Scala recursive type alias error

Question

I have a couple of functions whose only parameter requirement is that it has some sort of collection that is also growable (i.e. it could be a Queue, List, PriorityQueue, etc.), so I attempted to create the following type alias:

type Frontier = Growable[Node] with TraversableLike[Node, Frontier]

to use with function definitions like so:

def apply(frontier: Frontier) = ???

but the type alias returns the error "Illegal cyclic reference involving type Frontier." Is there any way to get around the illegal cyclic reference to use the type alias or something similar to it?

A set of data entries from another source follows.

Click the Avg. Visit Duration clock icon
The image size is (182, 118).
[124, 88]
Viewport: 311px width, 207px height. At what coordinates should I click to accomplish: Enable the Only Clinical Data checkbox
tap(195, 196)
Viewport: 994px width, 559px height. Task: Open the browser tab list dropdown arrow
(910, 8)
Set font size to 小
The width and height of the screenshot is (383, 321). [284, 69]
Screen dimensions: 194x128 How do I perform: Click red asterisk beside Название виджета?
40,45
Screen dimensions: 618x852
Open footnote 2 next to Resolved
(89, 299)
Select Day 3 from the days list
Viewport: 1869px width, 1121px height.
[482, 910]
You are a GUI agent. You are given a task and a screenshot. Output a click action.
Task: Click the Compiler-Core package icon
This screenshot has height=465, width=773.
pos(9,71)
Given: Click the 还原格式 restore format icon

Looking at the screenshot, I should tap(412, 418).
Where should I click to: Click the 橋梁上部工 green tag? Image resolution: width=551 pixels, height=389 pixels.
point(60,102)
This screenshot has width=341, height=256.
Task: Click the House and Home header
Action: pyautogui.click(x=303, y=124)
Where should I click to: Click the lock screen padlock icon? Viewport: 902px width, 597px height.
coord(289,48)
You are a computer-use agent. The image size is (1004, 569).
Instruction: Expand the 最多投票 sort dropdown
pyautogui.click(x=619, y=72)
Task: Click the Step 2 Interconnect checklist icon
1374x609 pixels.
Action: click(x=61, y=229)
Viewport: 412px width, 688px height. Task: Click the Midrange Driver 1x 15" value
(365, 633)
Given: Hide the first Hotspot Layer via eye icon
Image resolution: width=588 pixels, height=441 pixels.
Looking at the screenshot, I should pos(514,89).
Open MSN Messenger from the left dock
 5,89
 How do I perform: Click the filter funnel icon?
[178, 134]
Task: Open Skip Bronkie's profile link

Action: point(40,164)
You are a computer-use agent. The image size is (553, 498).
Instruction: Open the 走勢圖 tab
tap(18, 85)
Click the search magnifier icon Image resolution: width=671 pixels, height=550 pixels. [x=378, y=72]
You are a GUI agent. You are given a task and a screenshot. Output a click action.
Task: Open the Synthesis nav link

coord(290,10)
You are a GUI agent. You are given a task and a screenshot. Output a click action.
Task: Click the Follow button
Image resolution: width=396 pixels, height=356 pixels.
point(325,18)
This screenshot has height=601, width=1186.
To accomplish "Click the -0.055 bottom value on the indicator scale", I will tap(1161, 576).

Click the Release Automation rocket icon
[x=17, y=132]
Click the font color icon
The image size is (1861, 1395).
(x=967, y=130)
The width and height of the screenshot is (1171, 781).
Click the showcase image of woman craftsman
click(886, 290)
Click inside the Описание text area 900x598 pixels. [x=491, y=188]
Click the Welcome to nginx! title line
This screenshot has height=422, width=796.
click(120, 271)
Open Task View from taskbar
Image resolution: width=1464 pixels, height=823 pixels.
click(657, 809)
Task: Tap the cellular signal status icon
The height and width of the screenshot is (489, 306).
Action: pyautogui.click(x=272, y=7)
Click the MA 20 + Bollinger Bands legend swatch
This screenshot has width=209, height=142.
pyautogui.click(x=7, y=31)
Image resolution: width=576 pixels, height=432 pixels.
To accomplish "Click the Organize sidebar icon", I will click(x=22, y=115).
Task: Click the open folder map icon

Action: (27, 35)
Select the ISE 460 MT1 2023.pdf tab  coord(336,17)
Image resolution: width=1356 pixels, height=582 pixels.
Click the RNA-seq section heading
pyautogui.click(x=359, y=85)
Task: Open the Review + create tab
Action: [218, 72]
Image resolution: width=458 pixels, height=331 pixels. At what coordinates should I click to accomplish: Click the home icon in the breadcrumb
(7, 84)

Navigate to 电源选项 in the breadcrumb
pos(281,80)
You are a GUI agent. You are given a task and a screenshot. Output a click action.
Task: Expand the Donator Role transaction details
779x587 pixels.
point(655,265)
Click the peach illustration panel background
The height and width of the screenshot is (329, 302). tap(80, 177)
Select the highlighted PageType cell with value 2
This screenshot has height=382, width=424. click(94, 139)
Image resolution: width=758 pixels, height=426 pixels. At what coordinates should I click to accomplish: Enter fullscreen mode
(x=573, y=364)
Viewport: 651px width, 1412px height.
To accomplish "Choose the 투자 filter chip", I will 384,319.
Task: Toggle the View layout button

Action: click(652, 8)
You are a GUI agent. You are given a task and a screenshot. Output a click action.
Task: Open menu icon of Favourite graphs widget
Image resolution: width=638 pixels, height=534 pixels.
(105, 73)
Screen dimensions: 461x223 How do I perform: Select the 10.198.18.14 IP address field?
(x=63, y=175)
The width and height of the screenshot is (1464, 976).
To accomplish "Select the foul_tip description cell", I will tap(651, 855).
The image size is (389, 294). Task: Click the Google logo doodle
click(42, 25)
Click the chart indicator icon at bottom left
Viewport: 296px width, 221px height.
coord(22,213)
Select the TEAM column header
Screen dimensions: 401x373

One solution is to use the following:

def apply[F <: Growable[Node] with TraversableLike[Node, F]](f: F) = ???

but this seems to add unnecessary verbosity when the function definition is doing seemingly the exact same thing as the type alias. The type is also used in other places, so a type alias would greatly increase readability.

Answer 1

From section 4.3 of the spec:

The scope rules for definitions (§4) and type parameters (§4.6) make it possible that a type name appears in its own bound or in its right-hand side. However, it is a static error if a type alias refers recursively to the defined type constructor itself.

So no, there's no way to do this directly, but you can accomplish much the same thing with a type parameter on the type alias:

type Frontier[F <: Frontier[F]] = Growable[Int] with TraversableLike[Int, F]

Now you just write your apply like this:

def apply[F < Frontier[F]](frontier: F) = ???

Still a more little verbose than your hypothetical first version, but shorter than writing the whole thing out.

You could also just use the wildcard shorthand for an existential type:

type Frontier = Growable[Node] with TraversableLike[Node, _]

Now your first apply will work as it is. You're just saying that there has to be some type that fits that slot, but you don't care what it is.

In this case specifically, though, is there a reason you're not using Traversable[Node] instead? It would accomplish practically the same thing, and isn't parameterized on its representation type.